[[ Data, beginning ]]

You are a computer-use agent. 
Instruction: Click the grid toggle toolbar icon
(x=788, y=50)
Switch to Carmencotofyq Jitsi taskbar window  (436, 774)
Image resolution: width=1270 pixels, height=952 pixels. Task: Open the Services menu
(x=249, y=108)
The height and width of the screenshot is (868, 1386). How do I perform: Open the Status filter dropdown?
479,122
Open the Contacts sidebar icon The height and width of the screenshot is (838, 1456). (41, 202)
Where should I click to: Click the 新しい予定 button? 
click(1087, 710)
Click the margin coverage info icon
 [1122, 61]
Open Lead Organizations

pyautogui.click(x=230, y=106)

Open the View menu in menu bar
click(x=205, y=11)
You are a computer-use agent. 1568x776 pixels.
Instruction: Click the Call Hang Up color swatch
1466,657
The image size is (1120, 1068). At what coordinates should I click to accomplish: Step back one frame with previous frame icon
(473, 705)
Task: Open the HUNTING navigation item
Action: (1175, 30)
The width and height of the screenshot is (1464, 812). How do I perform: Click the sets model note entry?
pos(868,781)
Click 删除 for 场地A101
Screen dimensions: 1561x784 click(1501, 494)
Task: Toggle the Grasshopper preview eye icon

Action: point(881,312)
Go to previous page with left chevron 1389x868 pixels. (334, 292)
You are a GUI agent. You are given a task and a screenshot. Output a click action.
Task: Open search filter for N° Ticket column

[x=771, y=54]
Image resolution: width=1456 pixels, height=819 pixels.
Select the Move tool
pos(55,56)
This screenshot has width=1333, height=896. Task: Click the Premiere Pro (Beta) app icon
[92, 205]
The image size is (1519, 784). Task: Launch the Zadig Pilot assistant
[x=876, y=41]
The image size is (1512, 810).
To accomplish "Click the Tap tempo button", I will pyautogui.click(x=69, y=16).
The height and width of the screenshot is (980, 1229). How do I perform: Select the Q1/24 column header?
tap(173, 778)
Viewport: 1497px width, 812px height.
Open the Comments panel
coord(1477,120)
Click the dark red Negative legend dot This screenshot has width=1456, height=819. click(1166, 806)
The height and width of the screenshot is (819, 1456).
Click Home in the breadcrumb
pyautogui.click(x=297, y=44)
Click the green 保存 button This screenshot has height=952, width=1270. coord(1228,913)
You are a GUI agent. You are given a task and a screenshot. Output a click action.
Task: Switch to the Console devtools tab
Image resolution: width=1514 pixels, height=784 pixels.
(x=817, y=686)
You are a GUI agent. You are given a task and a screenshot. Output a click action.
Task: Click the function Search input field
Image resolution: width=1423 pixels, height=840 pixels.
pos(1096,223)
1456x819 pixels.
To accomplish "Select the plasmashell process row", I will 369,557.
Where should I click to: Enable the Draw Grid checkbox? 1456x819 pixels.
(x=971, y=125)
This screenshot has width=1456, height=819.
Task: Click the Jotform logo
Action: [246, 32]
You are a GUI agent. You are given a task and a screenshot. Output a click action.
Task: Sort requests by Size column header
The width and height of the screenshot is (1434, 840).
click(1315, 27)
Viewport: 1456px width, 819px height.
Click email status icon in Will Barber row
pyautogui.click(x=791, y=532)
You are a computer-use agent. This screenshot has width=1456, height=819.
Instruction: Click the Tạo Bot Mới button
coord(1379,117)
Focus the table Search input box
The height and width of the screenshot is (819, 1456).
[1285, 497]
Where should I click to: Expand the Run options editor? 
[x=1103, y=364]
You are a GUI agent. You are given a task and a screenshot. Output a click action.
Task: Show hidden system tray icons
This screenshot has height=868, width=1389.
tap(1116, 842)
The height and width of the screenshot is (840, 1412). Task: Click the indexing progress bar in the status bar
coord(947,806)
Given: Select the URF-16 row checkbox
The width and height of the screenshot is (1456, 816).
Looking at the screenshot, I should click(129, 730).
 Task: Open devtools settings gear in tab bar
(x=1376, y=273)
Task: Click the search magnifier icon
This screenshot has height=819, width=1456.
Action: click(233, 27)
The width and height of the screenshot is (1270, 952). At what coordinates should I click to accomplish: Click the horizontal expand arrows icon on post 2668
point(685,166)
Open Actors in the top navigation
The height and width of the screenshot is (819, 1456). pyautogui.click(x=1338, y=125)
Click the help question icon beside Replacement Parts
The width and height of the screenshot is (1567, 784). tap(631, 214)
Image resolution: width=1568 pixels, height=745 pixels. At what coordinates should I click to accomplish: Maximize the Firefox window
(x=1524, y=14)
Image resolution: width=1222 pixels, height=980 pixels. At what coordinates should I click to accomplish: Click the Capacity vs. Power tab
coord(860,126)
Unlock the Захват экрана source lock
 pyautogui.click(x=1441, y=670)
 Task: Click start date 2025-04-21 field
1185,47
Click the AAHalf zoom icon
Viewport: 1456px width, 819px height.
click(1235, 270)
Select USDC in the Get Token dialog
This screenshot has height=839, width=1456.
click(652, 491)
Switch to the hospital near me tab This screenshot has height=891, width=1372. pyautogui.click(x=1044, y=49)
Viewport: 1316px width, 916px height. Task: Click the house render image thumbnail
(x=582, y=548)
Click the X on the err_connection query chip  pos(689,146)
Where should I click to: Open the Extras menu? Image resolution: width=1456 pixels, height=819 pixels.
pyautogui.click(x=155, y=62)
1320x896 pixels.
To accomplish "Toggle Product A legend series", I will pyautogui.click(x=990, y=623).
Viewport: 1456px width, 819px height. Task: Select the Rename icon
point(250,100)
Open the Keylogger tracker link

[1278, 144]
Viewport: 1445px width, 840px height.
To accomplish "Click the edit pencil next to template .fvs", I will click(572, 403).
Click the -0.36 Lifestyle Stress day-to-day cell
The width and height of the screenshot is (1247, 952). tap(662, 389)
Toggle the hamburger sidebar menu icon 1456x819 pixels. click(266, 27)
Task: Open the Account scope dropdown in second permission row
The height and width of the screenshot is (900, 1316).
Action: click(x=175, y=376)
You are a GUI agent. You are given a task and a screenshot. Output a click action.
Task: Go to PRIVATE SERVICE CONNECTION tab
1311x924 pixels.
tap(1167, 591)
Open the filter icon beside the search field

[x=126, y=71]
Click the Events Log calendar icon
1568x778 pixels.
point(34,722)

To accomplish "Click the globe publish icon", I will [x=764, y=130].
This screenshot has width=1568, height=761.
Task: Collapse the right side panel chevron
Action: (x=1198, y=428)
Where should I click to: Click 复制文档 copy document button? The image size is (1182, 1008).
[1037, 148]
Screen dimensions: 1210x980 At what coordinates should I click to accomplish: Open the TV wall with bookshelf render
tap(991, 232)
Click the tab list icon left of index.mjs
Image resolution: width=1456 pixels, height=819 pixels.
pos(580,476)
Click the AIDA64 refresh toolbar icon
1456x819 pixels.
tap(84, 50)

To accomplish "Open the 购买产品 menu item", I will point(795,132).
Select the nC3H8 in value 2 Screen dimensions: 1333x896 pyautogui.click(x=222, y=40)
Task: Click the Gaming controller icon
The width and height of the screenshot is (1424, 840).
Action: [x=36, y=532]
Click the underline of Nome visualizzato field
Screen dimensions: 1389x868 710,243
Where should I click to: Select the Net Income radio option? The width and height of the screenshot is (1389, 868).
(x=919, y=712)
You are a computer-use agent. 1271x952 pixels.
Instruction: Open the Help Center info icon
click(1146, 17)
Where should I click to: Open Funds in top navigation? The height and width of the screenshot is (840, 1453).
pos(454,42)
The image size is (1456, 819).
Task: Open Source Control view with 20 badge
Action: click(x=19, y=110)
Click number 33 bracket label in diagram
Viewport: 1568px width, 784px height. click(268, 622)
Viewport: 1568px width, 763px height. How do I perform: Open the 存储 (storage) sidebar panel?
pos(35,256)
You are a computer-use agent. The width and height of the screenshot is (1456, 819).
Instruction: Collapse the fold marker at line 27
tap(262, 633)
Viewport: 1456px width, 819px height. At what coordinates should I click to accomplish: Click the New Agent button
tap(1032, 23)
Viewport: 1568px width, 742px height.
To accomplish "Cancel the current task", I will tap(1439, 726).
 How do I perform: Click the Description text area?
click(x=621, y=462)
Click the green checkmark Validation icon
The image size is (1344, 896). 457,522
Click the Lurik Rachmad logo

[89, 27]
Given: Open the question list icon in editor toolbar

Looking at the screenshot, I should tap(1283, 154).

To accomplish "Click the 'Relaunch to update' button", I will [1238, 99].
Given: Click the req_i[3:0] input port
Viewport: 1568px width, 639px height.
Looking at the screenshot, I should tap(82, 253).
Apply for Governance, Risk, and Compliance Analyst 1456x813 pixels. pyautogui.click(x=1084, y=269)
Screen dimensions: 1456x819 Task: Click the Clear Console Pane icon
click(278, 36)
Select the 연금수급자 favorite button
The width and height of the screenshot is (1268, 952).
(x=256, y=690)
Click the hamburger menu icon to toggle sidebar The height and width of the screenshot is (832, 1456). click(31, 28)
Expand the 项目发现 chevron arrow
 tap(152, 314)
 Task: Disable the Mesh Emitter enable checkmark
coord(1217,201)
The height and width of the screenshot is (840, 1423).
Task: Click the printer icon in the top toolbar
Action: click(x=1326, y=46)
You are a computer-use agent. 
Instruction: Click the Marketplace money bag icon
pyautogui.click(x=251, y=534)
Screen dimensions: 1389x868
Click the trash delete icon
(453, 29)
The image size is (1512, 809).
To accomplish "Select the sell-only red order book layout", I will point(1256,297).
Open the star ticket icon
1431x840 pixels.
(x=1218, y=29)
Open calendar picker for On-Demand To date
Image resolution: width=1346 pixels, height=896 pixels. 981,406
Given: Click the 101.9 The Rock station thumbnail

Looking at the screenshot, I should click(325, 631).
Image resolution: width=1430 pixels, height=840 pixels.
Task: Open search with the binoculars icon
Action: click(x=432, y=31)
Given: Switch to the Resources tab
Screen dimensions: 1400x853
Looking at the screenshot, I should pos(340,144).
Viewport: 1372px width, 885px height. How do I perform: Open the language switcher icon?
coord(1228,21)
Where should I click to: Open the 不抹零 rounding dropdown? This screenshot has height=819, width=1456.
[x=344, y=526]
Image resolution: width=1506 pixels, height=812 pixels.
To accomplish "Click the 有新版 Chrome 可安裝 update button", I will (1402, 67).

[[ Data, end ]]

> _Assigned task_
Beginning at the line above with "Click the green checkmark Validation icon" and finishing at the line with "Click the hamburger", return each line exactly and return nothing else.

> _Response below_
Click the green checkmark Validation icon
The image size is (1344, 896). 457,522
Click the Lurik Rachmad logo

[89, 27]
Given: Open the question list icon in editor toolbar

Looking at the screenshot, I should tap(1283, 154).

To accomplish "Click the 'Relaunch to update' button", I will [1238, 99].
Given: Click the req_i[3:0] input port
Viewport: 1568px width, 639px height.
Looking at the screenshot, I should tap(82, 253).
Apply for Governance, Risk, and Compliance Analyst 1456x813 pixels. pyautogui.click(x=1084, y=269)
Screen dimensions: 1456x819 Task: Click the Clear Console Pane icon
click(278, 36)
Select the 연금수급자 favorite button
The width and height of the screenshot is (1268, 952).
(x=256, y=690)
Click the hamburger menu icon to toggle sidebar The height and width of the screenshot is (832, 1456). click(31, 28)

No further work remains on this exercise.